Tackling oral cancer

02 February 2015
Volume 31 · Issue 2

Steve Williams reviews the important role dental practitioners play in cancer detection.

The number of new oral cancer cases is approaching 7,000 a year, which has grown by almost a third in the last decade alone. It is thought to result in more than 2,000 deaths every year, claiming more lives than testicular and cervical cancer combined. With these numbers still on the rise the importance of early diagnosis and treatment can not be stressed enough.
The key is education – both of the profession and public. General awareness of oral cancer and the danger it poses is very low amongst the population, and I don’t think people realise how widespread the disease is. As we know, the risk is increased with habits such as smoking or drinking, especially when the two are combined. The statistics also show that oral cancer affects more males than females, and age is another influential factor – the over 40s are a particularly high risk category. That said, we are finding an increased prevalence in women and younger people, as well as those who wouldn’t be considered high risk.
Early diagnosis and treatment have long been established as crucial in order to improve survival rates.
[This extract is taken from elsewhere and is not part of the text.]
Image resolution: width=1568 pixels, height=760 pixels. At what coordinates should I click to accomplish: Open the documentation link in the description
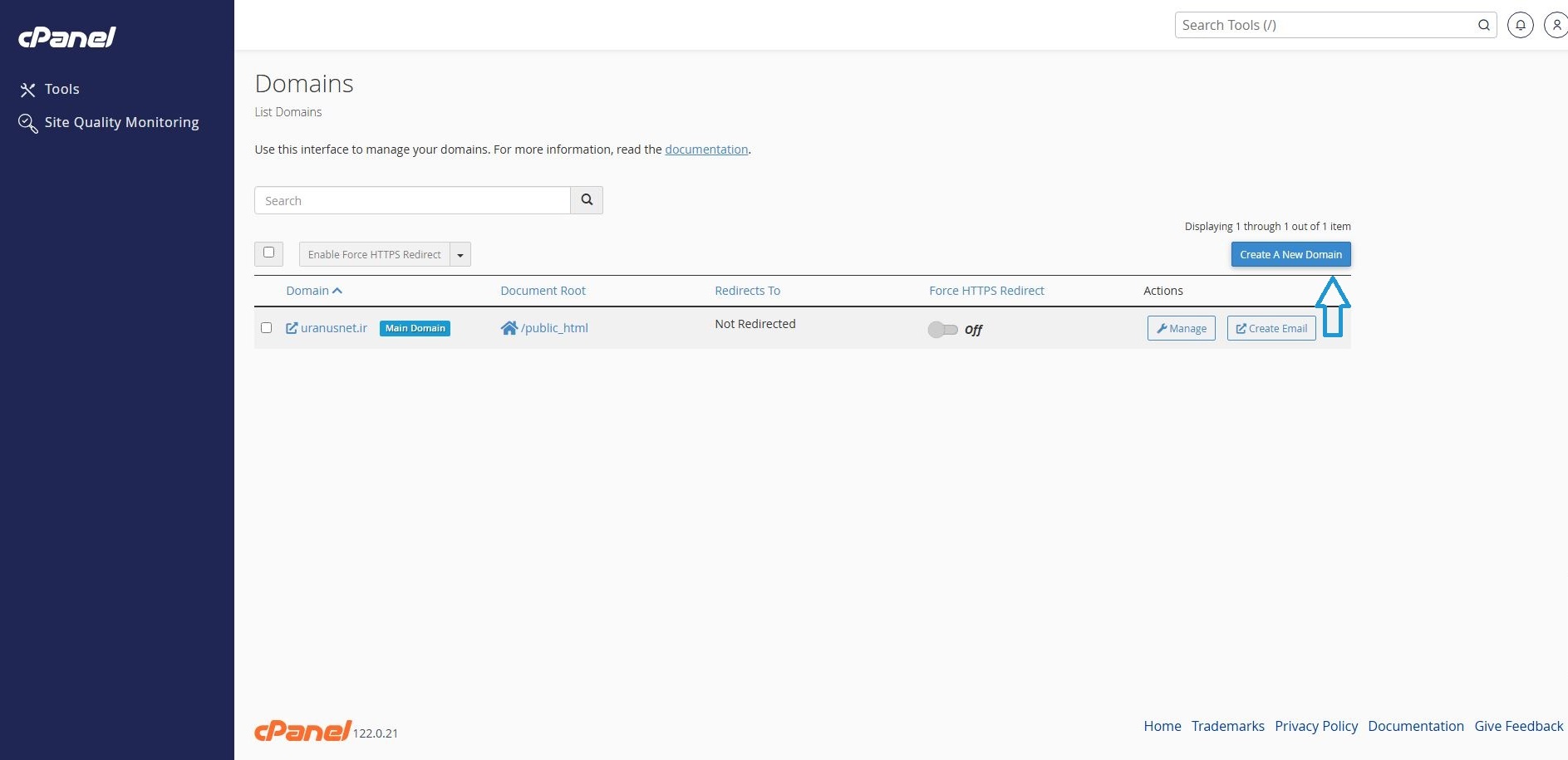706,150
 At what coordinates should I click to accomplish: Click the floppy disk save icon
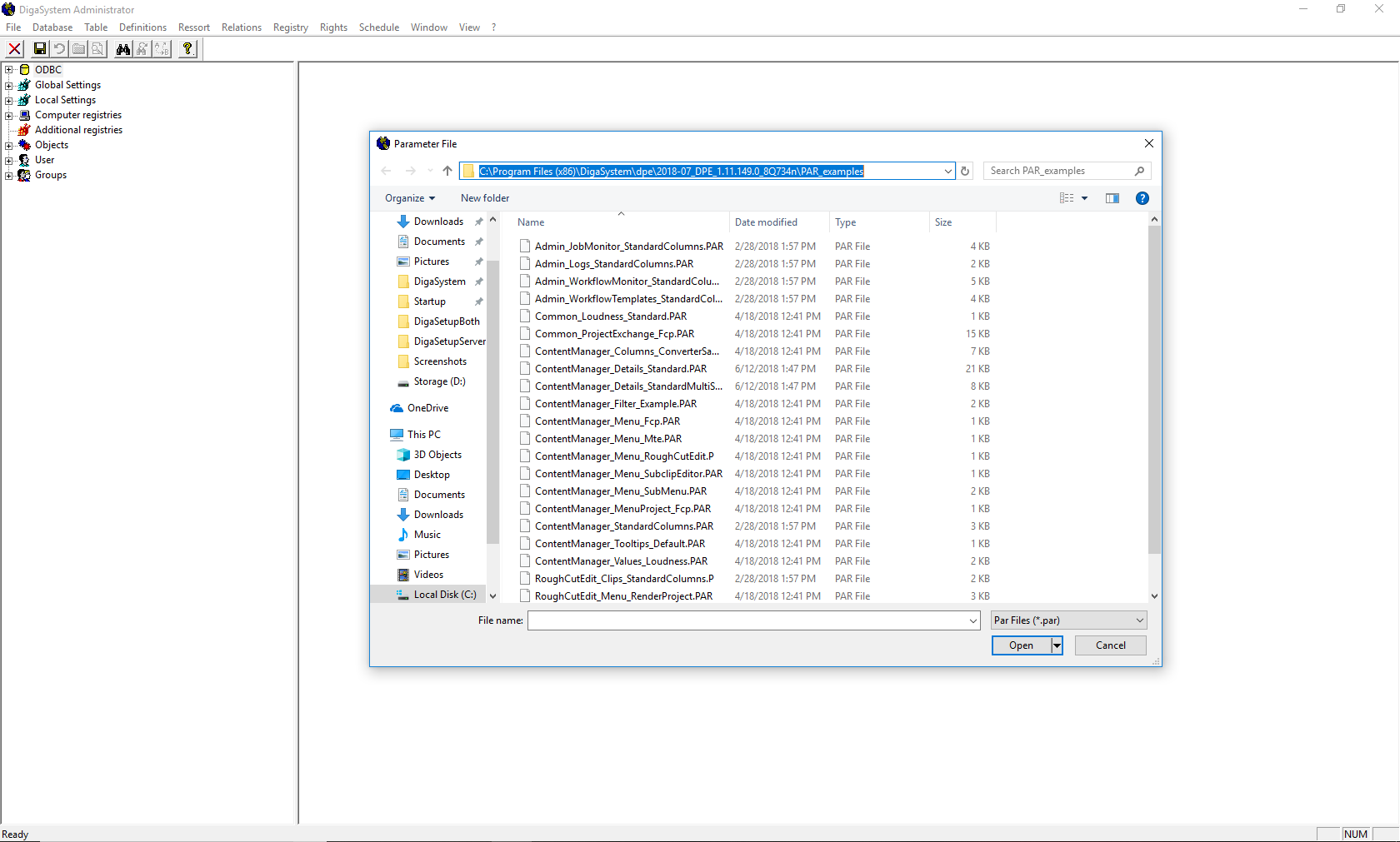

Detection of oral cancer in its early stages has been proven to reduce mortality as it is more easily, and therefore more successfully, treated and the survival rate has been shown to increase from 50 per cent to 90 per cent.
 
HPV
The human papillomavirus (HPV) is a huge cause for concern in modern times. Up to eight out of 10 people will be infected with the virus at some point in their lives, but as main strains of the infection are mostly harmless, it is the types linked to cancer which are most worrying (usually type 16 and 18). HPV is one of the leading causes of cervical cancer, of which around 3,300 cases are diagnosed each year in the UK. HPV-16 has also been found to be present in more than 30 per cent of patients with oropharyngeal cancer, with links to oral cavity cancers as well. Due to the virus being spread through oral sex we are seeing a different demographic of patient presenting with regards to HPV related oral cancer. The increase in figures within this area has been so sharp that the number of oral cancer patients presenting with HPV might overtake those who are heavy smokers and drinkers.
The subject of vaccination against HPV infection remains somewhat controversial around the world, but some believe it is step in the right direction. The HPV Action group has been in discussions with the Government about offering the vaccine routinely to young boys as well as girls, following the example set by Australia with a blanket vaccination programme, in an attempt to eradicate the virus. The evidence is currently being reviewed by the Joint Committee on Vaccination and Immunisation, which is expected to publish a report and recommendation in 2015.
 
What can we do?
Particular attention needs to be given to opportunistic screening for oral cancer when seeing patients for routine checkups. It is important, and a mandatory element of CPD, to remain up-todate with the latest information and research findings in the field. We need to have the knowledge and the skills to recognise the early symptoms and follow the pathways in place.
As we don’t see it every day, it’s important to have the confidence to refer patients whenever a suspicion is aroused. A specific referral is also important – provide a description of the suspicious lesion, its size and shape, and make it clear that your concerns are with regards to potential oral cancer. The referral pathway will be accelerated because of this, ensuring the patient is seen by a specialist within two weeks.
The majority of professionals already include oral cancer checks as part of their every day patient screening, but vigilance remains vital as very early symptoms could still easily be missed. This simply comes back to training and professional education, and there are many places you can go to access information and advice.
The free oral cancer module, developed by IDH for the Association of Dental Groups, was designed to increase awareness amongst the dental profession and help tackle the rising numbers. It is highly interactive and available for free to all healthcare professionals in the UK. Dental professionals who wish to apply for a CPD certificate upon completion can do so for £25 excluding VAT, £5 of which goes directly to the British Dental Health Foundation. Following its success in 2013, the module is very comprehensive and includes videos from the chief executive of the BDHF, Nigel Carter, as well as an interview with a patient who shares their own story of fighting oral cancer. Providing various perspectives and once again highlighting the importance of early detection, a live demonstration of the screening process is also incorporated.
The statistics of oral cancer may still be rising, but by remaining vigilant, keeping up-to-date and raising awareness, we really can make a difference.